Overall survival according to cytogenetic risk in patients above 60 years. Data derived from the HOVON/SAKK study (HOVON 43) investigating the value of high-dose daunorubicin show OS according to cytogenetic risk in patients >60 years.3 CBF, core-binding factors; CN, normal karyotype (including –Y,–Y); CA rest, other cytogenetic abnormalities; Unfav, MK-, complex cytogenetic abnormalities (at least 3 unrelated cytogenetic abnormalities), monosomies, or partial deletions of chromosome 5 or 7 (del[5q], del[7q], −5, −7), abnormalities of the long arm of chromosome 3 (q21;q26), t(6;9) (p23;q34), t(9;22)(q34;q11.2), or abnormalities involving the long arm of chromosome 11 (11q23); MK, monosomal karyotype; N, numbers; F, failures (death).

Patient 3: A 73-year-old man with AML with myelodysplasia-related changes: medical doubts about the feasibility of intensive chemotherapy

A 73-year-old man was admitted to our hospital with blood counts of Hgb 5.9 mmol/L, platelets 53 × 109/L, WBC 3.5 × 109/L, and 12% blasts in the differential. His bone marrow was infiltrated with blasts (27%) that were Sudan Black–positive and showed >50% dysplastic changes in the megakaryocytic and erythroid series. The immunophenotype was consistent with myeloid leukemia. Cytogenetic analysis revealed a trisomy 8, and no molecular abnormalities (NPM1 [nucleophosmin-1] gene mutation, EVI-1 overexpression, FLT3-ITD [internal tandem duplications], CEBPA gene mutations) were detected. Thus, the leukemia was classified as AML with myelodysplasia-related changes. The patient’s performance status was 2, but he had multiple comorbidities such chronic obstructive pulmonary disease, arterial vascular occlusive disease, and diabetes mellitus, and he had also recently been diagnosed with Alzheimer disease. His HCT-IC score was 4, which correlates with an estimated average early death rate on remission-induction chemotherapy of ∼30%. Our team felt that there were too many medical issues and hurdles to confidently recommend an intensive treatment approach.

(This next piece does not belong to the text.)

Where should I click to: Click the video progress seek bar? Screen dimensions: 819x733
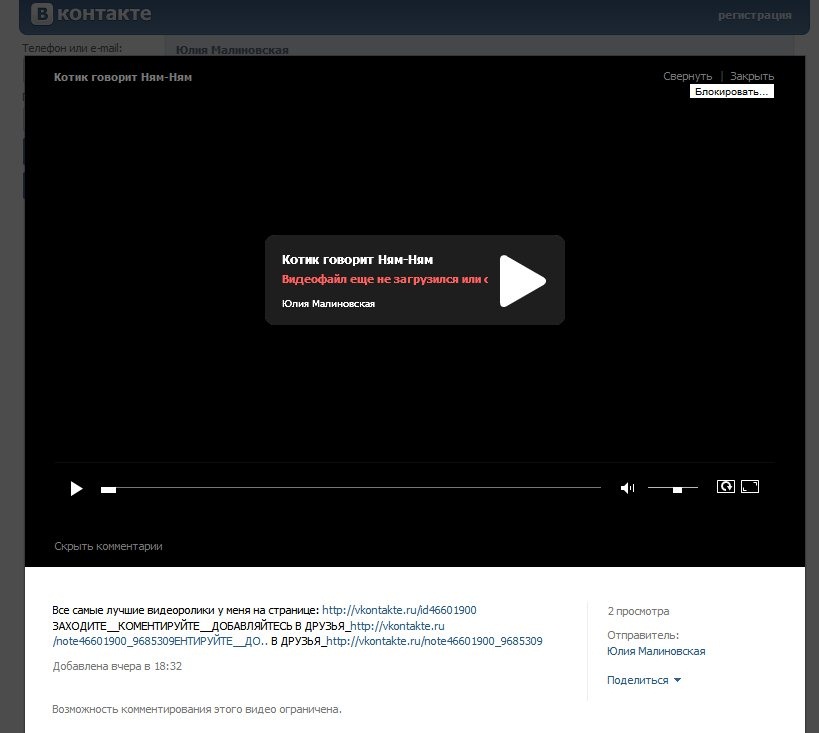click(350, 488)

The patient started treatment with subcutaneous (SC) azacitidine 75 mg/m2 for days 1 to 7 every 28 days in an outpatient setting. Prophylactic antibiotics were administered. The therapy was tolerated well, with only mild gastrointestinal disturbances and local reactions at the injection site noted. After the fourth cycle, the transfusion dependency declined and peripheral blood counts began to recover. Bone marrow examination showed a decrease of blasts to 7% with persistent dysplastic features. Treatment was continued, and after 8 cycles <5% blasts were noted in the marrow smear. He did not show full recovery of his platelet counts to normal values and thus he achieved a CRi. Unfortunately, after cycle 12, the leukemia recurred. At that point, treatment was discontinued and the patient died at 14 months after the initial diagnosis as a result of progressive disease.

Comments about patient 3

In this case, the therapeutic decisions were dictated by performance status and comorbidities. The diagnosis of AML with myelodysplasia-related changes does not a priori classify it as a bad prognostic leukemia. AML with myelodysplasia-related changes is very heterogeneous, thus it lacks independent prognostic significance. The prognosis is determined by underlying cytogenetic and molecular abnormalities.42,43 What are the possibilities in the case a patient is classified as unfit or will not likely benefit from dose-intensive chemotherapy? LDAC (20 mg SC 2× for 10 days for 4-6 weeks) is quite commonly used in these patients in some countries but is less popular in other countries. Treatment with LDAC does not confer considerable toxicity and it produces a higher CR rate than best supportive care (18% vs 1%).44 Although the OS for the LDAC-treated group has been demonstrated to be statistically significantly better, it should be considered that in absolute terms, the therapeutic advantage is marginal and corresponds with a prolongation of OS of only a few months. The benefit is restricted to the minority fraction of patients who achieve a CR (median survival 19 months vs 2 months in nonresponders).44 Furthermore, patients with adverse cytogenetics do not seem to benefit from LDAC. Thus, the OS in patients receiving LDAC is still highly unsatisfactory (median 5 months).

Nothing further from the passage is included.